---------- DATA EXTRACT

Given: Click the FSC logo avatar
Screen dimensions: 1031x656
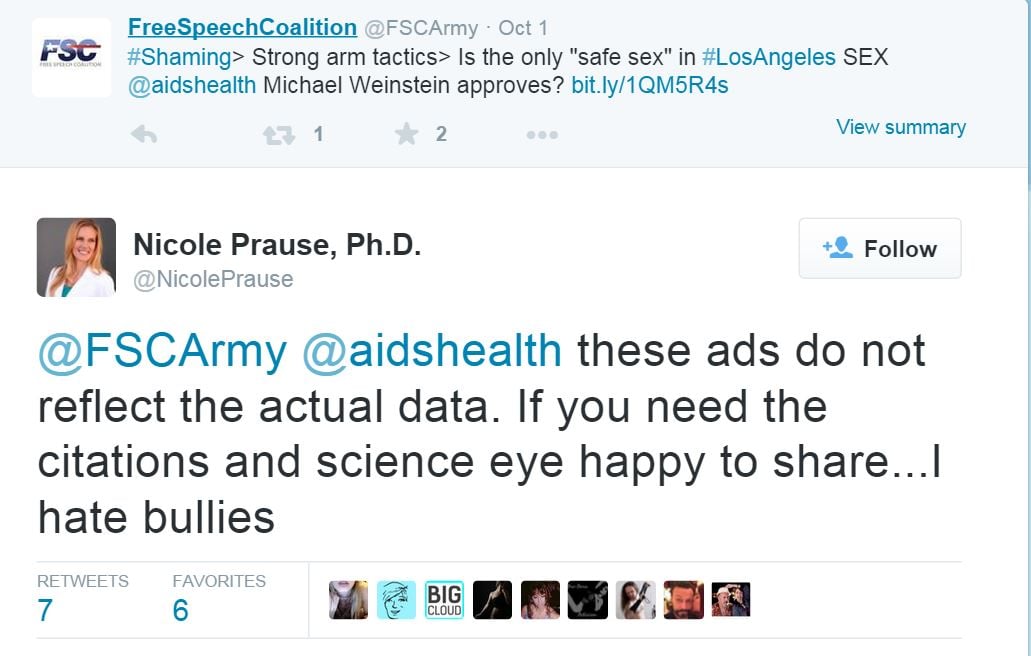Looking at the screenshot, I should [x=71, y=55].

--------------------
---------- DATA EXTRACT

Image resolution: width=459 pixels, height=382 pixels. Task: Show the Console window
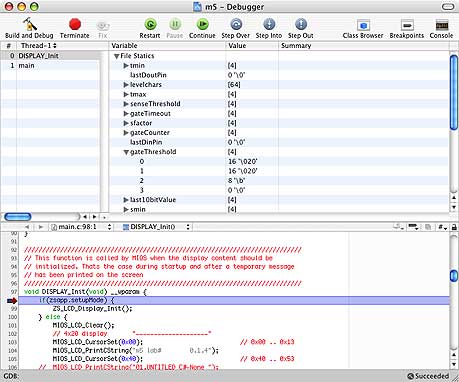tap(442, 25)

--------------------

Reproduce word for word the rows from the line containing "Image resolution: width=459" up to and including the line containing "tap(442, 25)". Leave out the pictures.

Image resolution: width=459 pixels, height=382 pixels. Task: Show the Console window
tap(442, 25)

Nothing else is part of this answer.